I don’t even know how to write this, or where to began. Before the fourth quarter began I was ready to spend my time talking about how the Pittsburgh Steelers defense put up a dominating performance by holding the Cincinnati Bengals to 0 points. I was also ready to praise the Steelers running back tandem of Fitzgerald Toussaint and Jordan Todman for rushing for a combined 123 yards in the absence of DeAngelo Williams.
But then the fourth quarter happened, and these two teams who have butted heads in the most ugly of meetings in recent memory, put the wild in wild card.
The last two minutes alone involved an interception by Steelers backup quarterback Landry Jones that appeared to seal the Bengals first playoff win in 24 seasons, followed by a Cincinnati fumble by running back Jeremy Hill as they tried to salt the game away. Then it got real wild and ugly on the ensuing Pittsburgh drive when the Bengals were called for two 15-yard personal foul penalties, one in which concussed Antonio Brown and set up the game winning 35-yard field goal by Chris Boswell.
There were 18 combined accepted penalties for 221 combined yards in the game. The Steelers 142 penalty yards were 3 away from tying the record set by the 1981 San Francisco 49ers versus the New York Giants in the Divisional round. In a way, didn’t we get what we expected from these two heated division rivals who racked up over $140 thousand dollars in fines just about a month ago?
I’ll let other folks discuss the out of control nature in which the Bengals snatched defeat from the jaws of victory. I’ll focus on the actual play on the field.
At the start of the day, if I had told you the Steelers would rush for 167 yards without Le’Veon Bell and DeAngelo Williams, against the 7th ranked rush defense (92.3 ypg) in the regular season, you would’ve laughed and told me to get out of your face because I didn’t know anything about football.The Steelers started the game looking to establish the run game. The combo of Toussaint and Todman gained 50 yards rushing in the first quarter, 73 in the first half for an average of 4.3 yards per carry. Pittsburgh ran the ball 29 times at a 5.8 yard per carry clip. It led to the 15-0 lead. To Steeler fans, it looked like old school Steeler football. Dare I say, Cowher Power football.

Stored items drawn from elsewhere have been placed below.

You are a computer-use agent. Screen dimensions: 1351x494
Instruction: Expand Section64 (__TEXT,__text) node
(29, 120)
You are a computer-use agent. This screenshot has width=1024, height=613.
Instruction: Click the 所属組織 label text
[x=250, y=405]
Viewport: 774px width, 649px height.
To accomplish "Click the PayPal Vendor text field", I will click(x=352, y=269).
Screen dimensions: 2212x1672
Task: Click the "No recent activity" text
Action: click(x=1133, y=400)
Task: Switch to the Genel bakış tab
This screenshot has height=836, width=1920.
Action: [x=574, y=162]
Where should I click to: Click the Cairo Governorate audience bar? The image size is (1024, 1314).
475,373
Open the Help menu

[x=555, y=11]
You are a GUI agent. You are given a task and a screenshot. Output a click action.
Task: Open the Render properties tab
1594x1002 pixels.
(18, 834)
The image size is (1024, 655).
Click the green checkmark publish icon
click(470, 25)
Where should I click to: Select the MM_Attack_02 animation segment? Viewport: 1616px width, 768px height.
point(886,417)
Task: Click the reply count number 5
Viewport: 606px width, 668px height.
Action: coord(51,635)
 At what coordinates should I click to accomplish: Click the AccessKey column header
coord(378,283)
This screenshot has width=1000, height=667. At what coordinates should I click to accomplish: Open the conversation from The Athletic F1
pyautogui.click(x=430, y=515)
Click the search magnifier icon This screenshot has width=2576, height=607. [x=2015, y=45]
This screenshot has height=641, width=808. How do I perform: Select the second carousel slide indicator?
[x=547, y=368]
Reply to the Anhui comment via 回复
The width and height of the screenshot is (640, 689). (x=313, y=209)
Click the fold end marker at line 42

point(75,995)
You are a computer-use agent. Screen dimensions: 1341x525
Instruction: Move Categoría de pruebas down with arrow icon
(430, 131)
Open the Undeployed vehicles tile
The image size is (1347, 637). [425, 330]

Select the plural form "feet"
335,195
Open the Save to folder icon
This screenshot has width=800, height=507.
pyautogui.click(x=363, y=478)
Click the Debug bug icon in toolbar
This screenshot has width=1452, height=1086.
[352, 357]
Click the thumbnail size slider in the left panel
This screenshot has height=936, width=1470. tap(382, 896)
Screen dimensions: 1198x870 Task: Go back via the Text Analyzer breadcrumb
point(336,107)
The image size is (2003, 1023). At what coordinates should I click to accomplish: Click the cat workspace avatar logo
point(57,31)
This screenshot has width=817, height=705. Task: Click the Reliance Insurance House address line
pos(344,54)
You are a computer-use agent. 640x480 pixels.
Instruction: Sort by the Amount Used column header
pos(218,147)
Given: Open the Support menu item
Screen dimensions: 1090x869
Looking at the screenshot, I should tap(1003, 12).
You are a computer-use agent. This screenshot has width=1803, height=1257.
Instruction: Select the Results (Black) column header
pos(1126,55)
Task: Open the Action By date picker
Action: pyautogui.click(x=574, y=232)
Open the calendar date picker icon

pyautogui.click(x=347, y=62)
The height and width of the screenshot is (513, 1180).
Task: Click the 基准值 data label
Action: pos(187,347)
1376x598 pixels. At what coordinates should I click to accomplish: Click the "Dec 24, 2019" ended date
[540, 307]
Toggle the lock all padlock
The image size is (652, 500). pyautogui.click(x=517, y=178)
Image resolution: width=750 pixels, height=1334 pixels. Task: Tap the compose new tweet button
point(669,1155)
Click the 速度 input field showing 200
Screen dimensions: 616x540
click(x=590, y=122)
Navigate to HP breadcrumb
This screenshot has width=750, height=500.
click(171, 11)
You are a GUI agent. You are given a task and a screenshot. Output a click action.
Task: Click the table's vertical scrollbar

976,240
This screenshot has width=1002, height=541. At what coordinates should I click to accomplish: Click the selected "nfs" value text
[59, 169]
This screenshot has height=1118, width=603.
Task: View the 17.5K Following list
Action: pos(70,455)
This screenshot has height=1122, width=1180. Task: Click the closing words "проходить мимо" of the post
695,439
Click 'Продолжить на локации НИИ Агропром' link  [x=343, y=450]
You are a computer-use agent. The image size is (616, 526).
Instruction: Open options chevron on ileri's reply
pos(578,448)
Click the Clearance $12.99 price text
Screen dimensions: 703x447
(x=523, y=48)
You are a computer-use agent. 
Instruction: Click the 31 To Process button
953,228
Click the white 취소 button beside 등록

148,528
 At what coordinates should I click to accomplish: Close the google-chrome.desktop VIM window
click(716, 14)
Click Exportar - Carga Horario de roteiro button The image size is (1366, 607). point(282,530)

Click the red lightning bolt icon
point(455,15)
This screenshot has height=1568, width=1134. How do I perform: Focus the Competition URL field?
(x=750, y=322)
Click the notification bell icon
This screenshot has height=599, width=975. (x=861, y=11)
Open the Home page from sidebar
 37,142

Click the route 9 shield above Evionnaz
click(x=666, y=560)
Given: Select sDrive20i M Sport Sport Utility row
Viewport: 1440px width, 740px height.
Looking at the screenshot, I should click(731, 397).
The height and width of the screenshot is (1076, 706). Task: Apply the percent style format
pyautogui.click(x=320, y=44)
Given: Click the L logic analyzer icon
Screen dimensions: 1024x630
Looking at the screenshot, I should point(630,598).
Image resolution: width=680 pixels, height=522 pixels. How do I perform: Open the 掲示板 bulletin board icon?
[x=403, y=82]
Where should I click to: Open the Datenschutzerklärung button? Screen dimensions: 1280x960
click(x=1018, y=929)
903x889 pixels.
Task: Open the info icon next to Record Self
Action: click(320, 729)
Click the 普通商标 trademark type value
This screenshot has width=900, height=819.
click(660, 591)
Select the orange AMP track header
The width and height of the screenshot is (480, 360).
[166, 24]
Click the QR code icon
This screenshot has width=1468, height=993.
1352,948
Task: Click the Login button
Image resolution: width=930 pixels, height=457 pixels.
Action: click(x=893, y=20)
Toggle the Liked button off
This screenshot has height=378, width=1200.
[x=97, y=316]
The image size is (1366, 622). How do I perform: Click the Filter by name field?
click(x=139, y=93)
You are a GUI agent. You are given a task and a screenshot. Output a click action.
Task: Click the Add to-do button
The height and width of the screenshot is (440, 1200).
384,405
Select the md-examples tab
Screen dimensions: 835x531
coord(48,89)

For three quarters the Steelers D even resembled the efforts of Cowher’s old teams, and completely dominated the Bengals. Defensive Coordinator Keith Butler’s unit only allowed the Bengals to gain 2 first downs in the first half, while holding them to 1/7 on 3rd downs for 56 total yards (2.3 ypp) in the first 30 minutes.
The much maligned pass defense only allowed 188 yards through the air, created 4 turnovers and sacked A.J. McCarron 3 times. But, they were once again exposed in the second half. 142 of those passing yards came in the last 30 minutes, and they gave up 17 first downs, 11 via the pass. Cincinnati took advantage of the secondary to take a 16-15 lead on 25-yard TD pass from McCarron to A.J.Green. It once again looked like the defense had given another playoff game away.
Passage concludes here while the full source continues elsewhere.